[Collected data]
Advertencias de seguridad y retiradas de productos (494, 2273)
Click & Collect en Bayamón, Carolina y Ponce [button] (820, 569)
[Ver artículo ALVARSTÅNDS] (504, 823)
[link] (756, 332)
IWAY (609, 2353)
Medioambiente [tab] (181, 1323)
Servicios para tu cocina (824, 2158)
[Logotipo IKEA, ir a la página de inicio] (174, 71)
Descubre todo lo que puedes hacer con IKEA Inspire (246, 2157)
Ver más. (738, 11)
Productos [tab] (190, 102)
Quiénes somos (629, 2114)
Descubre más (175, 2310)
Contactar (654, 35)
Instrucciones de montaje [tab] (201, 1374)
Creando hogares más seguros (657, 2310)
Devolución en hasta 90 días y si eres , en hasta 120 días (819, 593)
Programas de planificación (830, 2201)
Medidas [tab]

◆ Required work ◆
Search the records for the string "Descubre" and return every line in which it occurs.

◆ Task answer ◆
Descubre todo lo que puedes hacer con IKEA Inspire (246, 2157)
Descubre más (175, 2310)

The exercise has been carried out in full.